Now I've been on that induction session, I can go back whenever I want. Clamber about unsupervised. Probably get stuck a few more times. Great fun. Just need to find some different shoes...

Oh, and I need practice. Partly because my arms and shoulders ached like hell for 2 days after the session and partly because I fancy adding bouldering to my list of adventures for the Grand Tour. A friend gave me Lonely Planet's 1000 Ultimate Adventures for Christmas and it includes bouldering in Canada and Australia.

Painted Cliffs, Maria Island, Tasmania
Bit too advanced, maybe?


So I'll be back on the indoor walls before I leave, trying to work out how to reach that last hold. Got to love a bit of adventure for your inner child.

Monday 25 January 2016

The Grand Tour: The Excitement of the First Booking

So... I told my manager last week.

Yesterday I booked the first flight.

Today I formally handed in my notice.

Yeah.

Now it has to happen.

Remember how I was a little bit freaked out about this trip being six months away? Definitely freaked out now.

Not by the cost, or the planning or even the thought of spending a year travelling (mostly) on my own.

It's the fact that it's real now. It has to happen. No going back. Of course, I could retract my resignation, I suppose, but where’s the fun in that?

So it’s going ahead. The flight is booked to take me to Iceland on June 13th.  It leaves at 6:30am so I’m going to be knackered, but it does mean I’ll get to spend most of the day actually in Reykjavik. Hurrah.
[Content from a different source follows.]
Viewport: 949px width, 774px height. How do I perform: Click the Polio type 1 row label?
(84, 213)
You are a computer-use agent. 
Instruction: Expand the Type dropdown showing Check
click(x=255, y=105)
That first booking was also a bit terrifying. I don't know... telling my manager I'm leaving was weird enough, but booking the first flight means I have to at least start on this trip. You never know, I might get to Iceland and freak out and decide I want to come home, but because it's booked, I have to go.
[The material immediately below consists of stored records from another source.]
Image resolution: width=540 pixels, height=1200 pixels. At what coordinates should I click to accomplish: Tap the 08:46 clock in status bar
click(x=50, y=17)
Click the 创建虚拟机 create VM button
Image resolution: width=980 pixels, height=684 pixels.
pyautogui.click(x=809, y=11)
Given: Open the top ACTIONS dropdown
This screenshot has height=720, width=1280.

It keeps hitting me at work that this is actually happening. I catch myself smiling for no reason or the iconic theme from The Lord of the Rings will suddenly start playing in my head. I've been planning this for so long and now it's only a few months away.

It's going to be amazing.

Path winding down to river with hobbit holes, Hobbiton
I'm going on an adventure!

Friday 22 January 2016

Destination Daydreams: USA (the lower 48...)
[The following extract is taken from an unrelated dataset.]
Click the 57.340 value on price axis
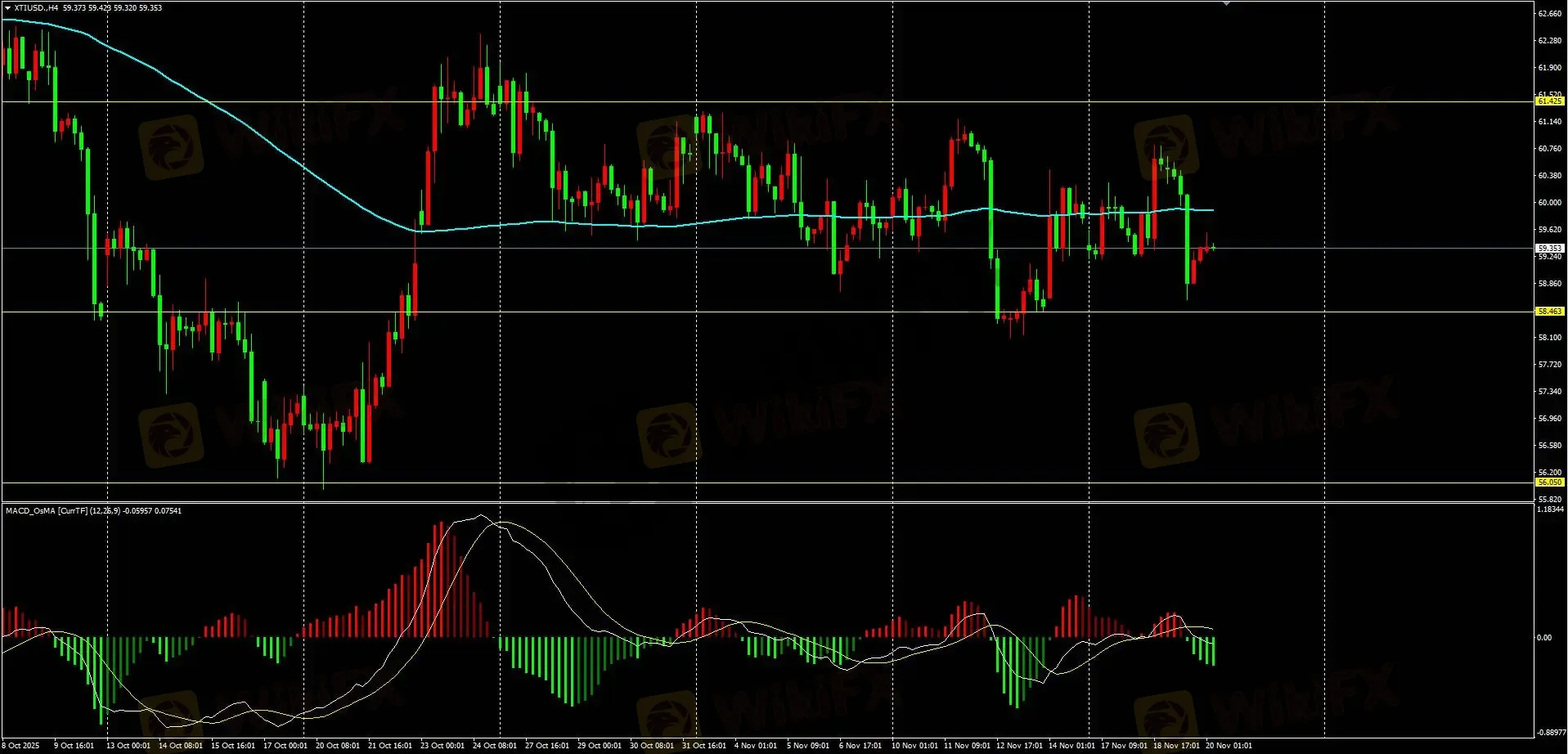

Land of the free, home of the brave. The USA's got a lot going for it. It's a huge country though and expensive to boot, so where should I be heading to make the most of it?

Well, Alaska's already been covered in a previous post: Destination Daydreams: Alaska.

So, let's take a look at the lower 48 (or the Contiguous United States, as Wikipedia informs me I should be calling them...)

First stop will be Seattle, simply because it makes some sort of sense to start at the top and I can get flights there from Anchorage. I'll admit, I'm not in the least bit interested in the cities, but I could spare a couple of days in Seattle just to wander round.

From there the first thing I really want to see is Yellowstone National Park. Which turns out to be a bit more difficult to get to than I expected. It looks like I'll need to get a bus to Salt Lake City and then another to Jackson, which is the main gateway town for the park. Accommodation there is expensive (but what isn't in the States?) but I think I've found somewhere on the cheaper end of the scale. I could take a bus tour into the park, not having my own transport and maybe take a shuttle service into the Grand Teton National Park which adjoins it and go for a hike.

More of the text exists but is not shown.